In some cases, the details remain too murky to say for certain whether these murders were hate-motivated. But all 27 have at least one of the telltale signs of a hate crime — especially the sort of extreme brutality, or “overkill,” that was all too evident in the bullet-torn bodies of Stephanie Thomas and Ukea Davis.
“The overkill is certainly an indicator that hate was present,” says Jack Levin, a criminologist at Northeastern University who has written several books about hate crimes and murder.
“When you see excessively brutal crimes, and you know the victim is gay or black or Latino or transgender, you have to suspect that hate was a motive. There’s a sense of outrage in these crimes that someone different is breathing or existing.”
One reason it’s so tough to prove that anti-transgender murders are hate crimes is that so few are ever solved. Of the 27 murders in 2002 and the first nine months of 2003, arrests had been made in only 7 — fewer than one-third — at press time. The general “clearance rate” for murders is almost twice as high, around 60%.
“The police are very slow in solving murders committed against marginalized Americans, whether they’re black, Latino, gay, prostitutes or transgender,” Levin says.
“When more than one of those characteristics is present in a victim” — usually the case in anti-transgender murders — “they really don’t act quickly.
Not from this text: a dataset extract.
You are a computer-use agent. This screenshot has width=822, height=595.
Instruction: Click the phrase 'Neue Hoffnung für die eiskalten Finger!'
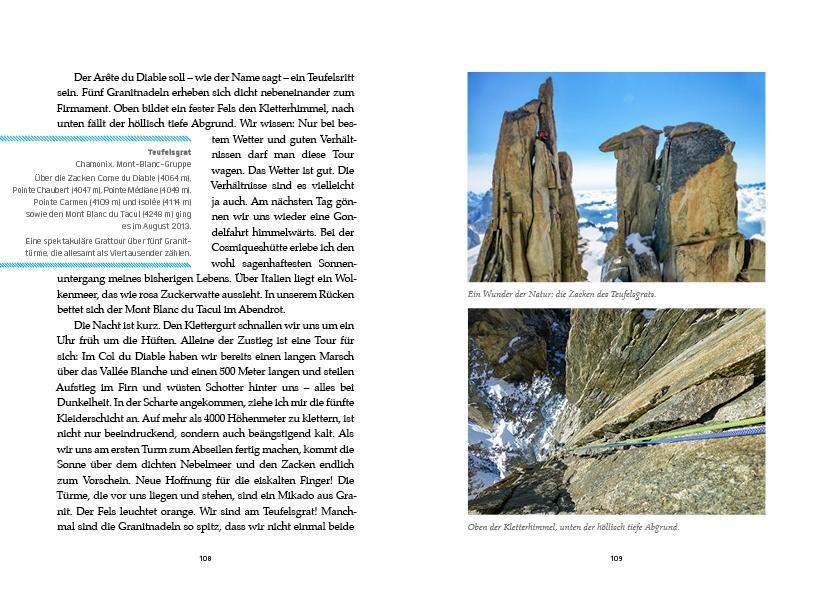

They’re much more likely to form a task force and offer a reward when the victim is a straight, middle-class college student.”
When it comes to hate crimes that stop short of murder — assaults, harassment — it’s virtually impossible to gauge the extent of the problem. The reason is simple: the victims of anti-transgender hate crimes almost never report them.
Here is a link to a 2007 study that compares hate crime rates against groups that are protected by hate crime legislation and those that are not. Violence against the transgen community is clearly a problem.
A close analysis of hate crime rates demonstrates that groups that are already covered by hate crime laws, such as African Americans, Muslims, and Jews, report similar rates of hate crime victimization as lesbians, gay men, and bisexuals, who are not currently federally protected. On average:
• 8 in 100,000 African Americans report being the victim of hate crime
• 12 in 100,000 Muslims report being the victim of hate crime
• 15 in 100,000 Jews report the victim of hate crime
• 13 in 100,000 gay men, lesbians, and bisexuals report being the victim of hate crimeCurrently hate crimes based on gender expression are not covered in federal hate crime legislation. This omission persists despite evidence that transgender individuals experience a similar number of hate crimes as some other protected groups, with an average of 213 hate crimes per year.